第5回 辰鳥跡をにごさず 白鳥・扇辰二人会 2010/5/27
久々の毘沙門寄席は扇辰師匠で幕開けです。怠け者の与太郎を世話する杢兵衛さんは、お前も商いをしてみろと勧めます。お馴染み「道具屋」は、ポワ~ンとした与太郎と同業の友蔵さんとの掛け合い、暇つぶしに立ち寄る客とのちぐはぐなやりとりが滑稽です。
続いての白鳥師匠、ワールドカップサッカーいよいよ間近を意識してか、お得意のアディダス着物の奇抜なスタイルで登場。演目は「ラーメン千本桜」。ご本人曰く、これは超大作とのこと。お仲入りを挟んで前・後編の二部に分けての長講です。
今は公園でラーメン屋台店主の高島裕次郎は、大手ラーメンチェーン「ゲンちゃんラーメン」の次男であり、東京ラーメン戦争を制した男であった。

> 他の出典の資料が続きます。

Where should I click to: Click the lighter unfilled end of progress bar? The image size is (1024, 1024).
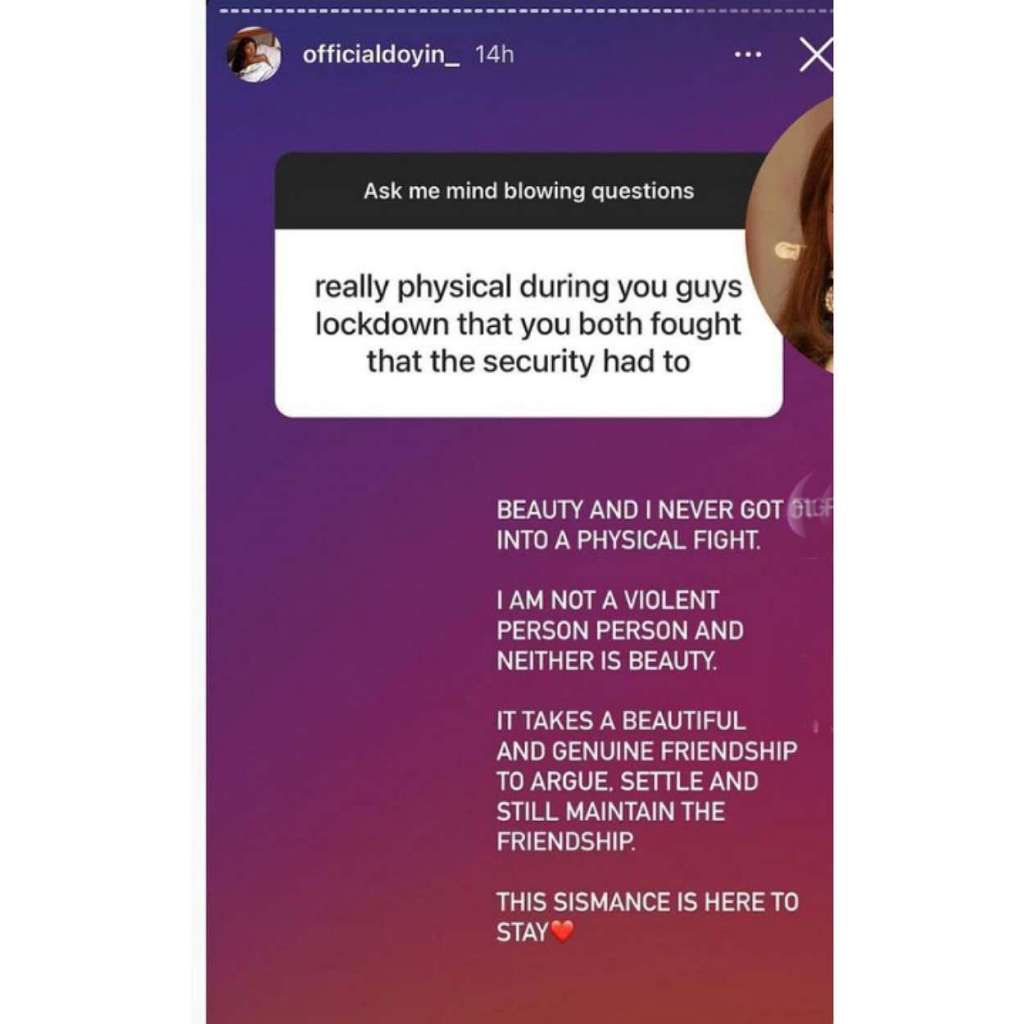(x=761, y=11)
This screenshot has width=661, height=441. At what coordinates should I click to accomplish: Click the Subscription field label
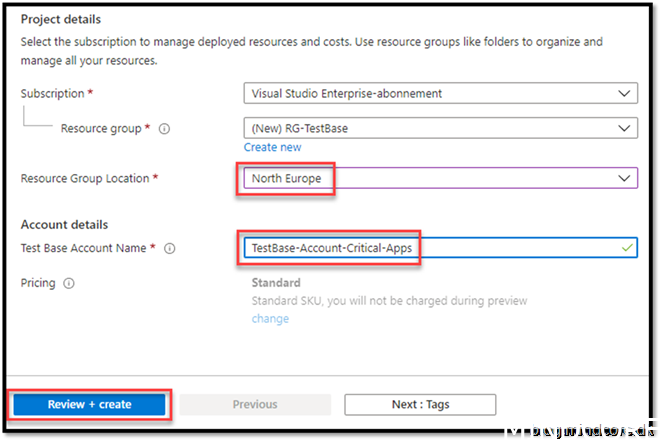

兄である慎太郎との確執から家を出て今の姿に…と、劇的なストーリー展開の予感。でもやっぱり珍妙な爆笑場面の連続。多くのハチャメチャな人物が登場するため、師匠もとうとう混乱か?名前をトチッてのやり直しがまたまた大笑いを誘いました。
後半は、いよいよ東西ラーメン王決定戦で九州ラーメン「平田屋」との対決。火傷を負わされた慎太郎に代わり試合に挑む裕次郎にも、難局が待ち構えます。自信のスープに小細工され窮地に陥りますが、小学生の弟子の一言からアメリカンドックを利用するという奇抜なアイデアで見事に優勝。兄弟間の確執も解けめでたし、めでたしのエンディングに会場は大喜びでした。まぁ、あんまり食べてみたいラーメンではありませんでしたがね。
トリは扇辰師の「五人廻し」。昭和の名人たちの名演も多く録音に残る、おかし味たっぷりの廓噺です。花魁がなかなか自分の部屋に現れないのを待ちくたびれた客たちが、口々に「玉代返せ」とこの店の若い衆(マネージャー)相手にクレームをつけます。職人・官吏・田舎モン・粋人と様々なタイプの客が、人物描写の巧みさで演じ分けられます。いやはや昔も今も接客業は大変ですね。
満員のお客様にも長袖とジャケット姿を多く見かけましたが、入梅前の肌寒い晩でした。